As the assaults on restive cities continued, cracks emerged in a tight-knit leadership that has until now rallied its base of support and maintained a unified front. Though there are no signs of an imminent collapse, divisions among senior officials and even moves by former government stalwarts to distance themselves from the leadership come at a time when Syria also faces what may be its greatest isolation in more than four decades of rule by the Assad family.

In early October, in what seemed to be the most serious attempt to bring together a fragmented opposition, Syrian dissidents formally established the Syrian National Council. The group's stated goal was to overthrow President Assad's government. Members said the council included representatives from the Damascus Declaration group, a pro-democracy network; the Syrian Muslim Brotherhood, a banned Islamic political party; various Kurdish factions; the Local Coordination Committees, a group that helps organize and document protests; and other independent and tribal figures.

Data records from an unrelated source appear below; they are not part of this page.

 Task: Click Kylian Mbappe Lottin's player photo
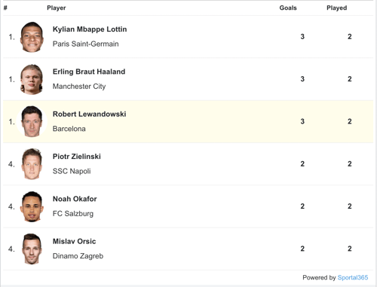[32, 37]
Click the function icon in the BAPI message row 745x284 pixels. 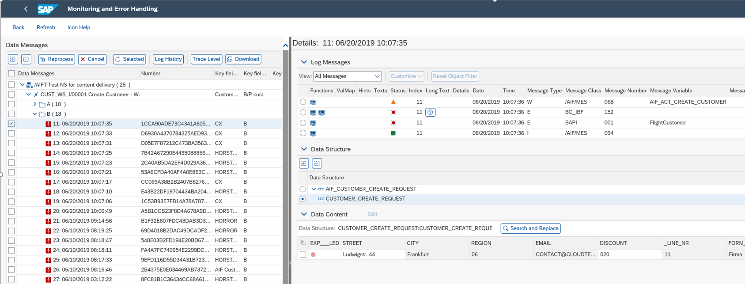313,123
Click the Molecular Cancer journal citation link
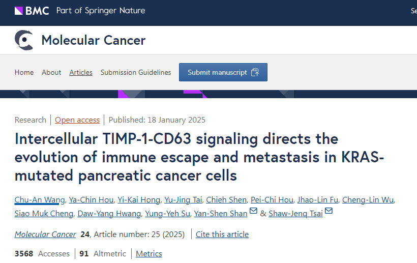The image size is (417, 263). 45,234
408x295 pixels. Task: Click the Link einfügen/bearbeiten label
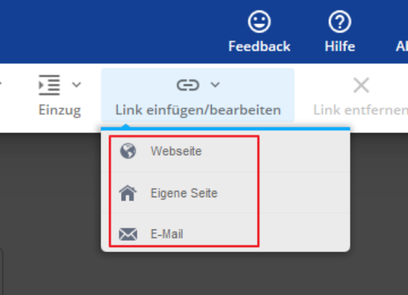coord(198,110)
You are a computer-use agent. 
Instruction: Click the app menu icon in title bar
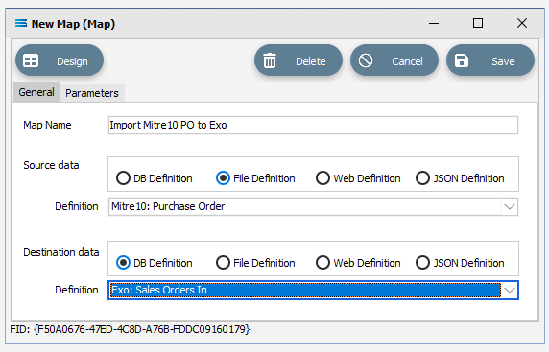point(21,23)
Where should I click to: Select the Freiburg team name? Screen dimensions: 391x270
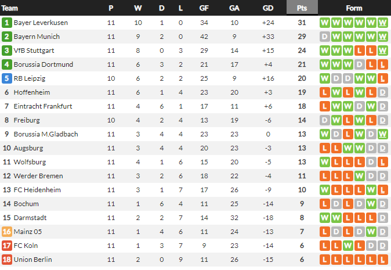coord(26,120)
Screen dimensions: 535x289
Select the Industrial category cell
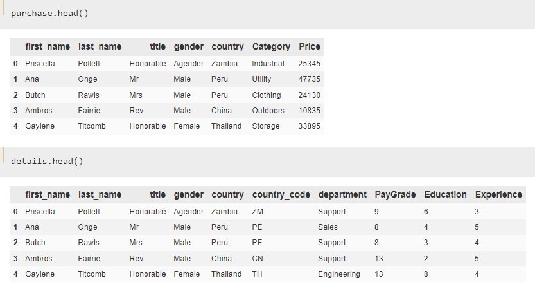click(x=268, y=64)
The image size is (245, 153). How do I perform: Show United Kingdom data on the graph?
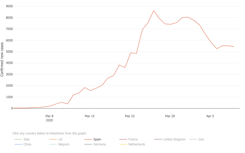174,139
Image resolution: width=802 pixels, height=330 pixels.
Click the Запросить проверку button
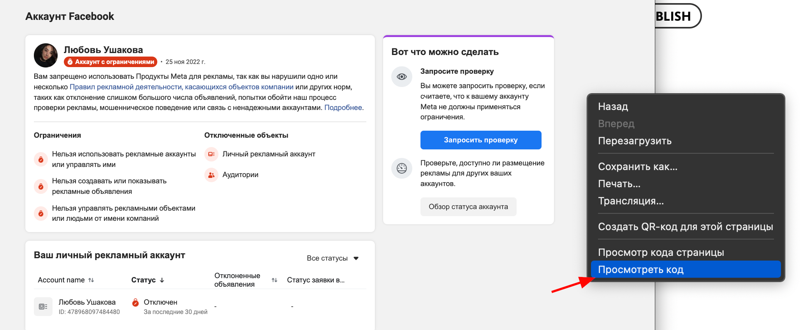(481, 140)
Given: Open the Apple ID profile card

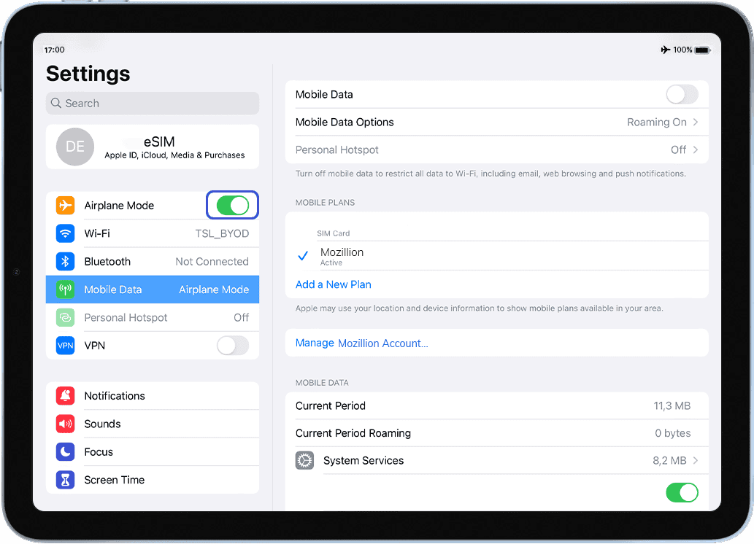Looking at the screenshot, I should click(153, 147).
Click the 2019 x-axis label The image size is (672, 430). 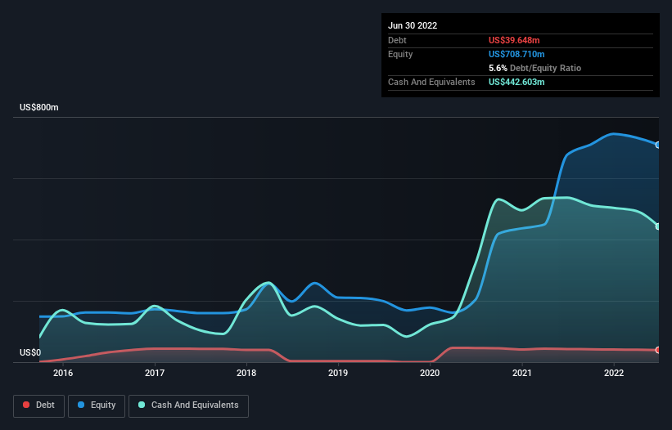pyautogui.click(x=338, y=373)
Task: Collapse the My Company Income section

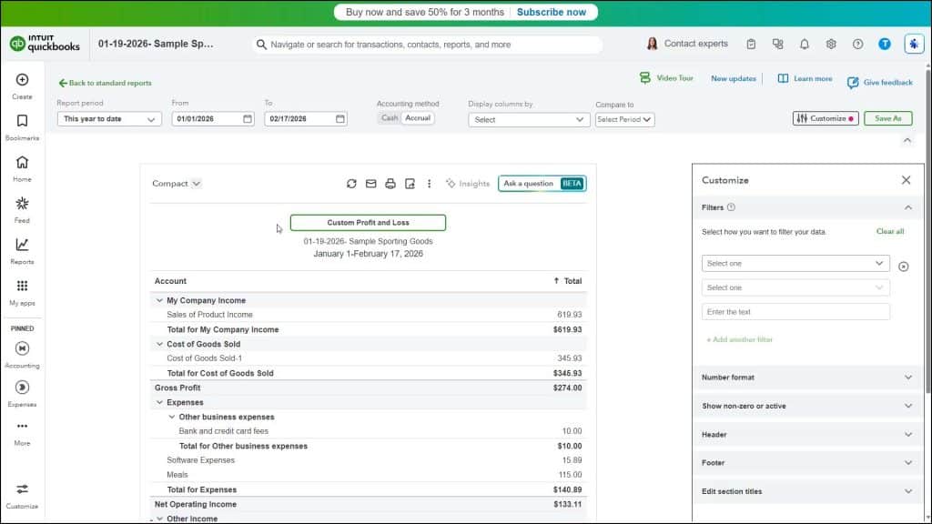Action: (160, 300)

The same month, a semblance of civil war erupted in Homs, Syria's third-largest city, where armed protesters were calling themselves revolutionaries. Since the start of the uprising, Homs has been one of Syria’s most contested cities. In the targeted killings, the rival security checkpoints and the hardening of sectarian sentiments, Homs seemed to offer a dark vision that could foretell the future of Syria’s uprising as both the government and the opposition readied themselves for a protracted struggle over the endurance of the four-decade dictatorship.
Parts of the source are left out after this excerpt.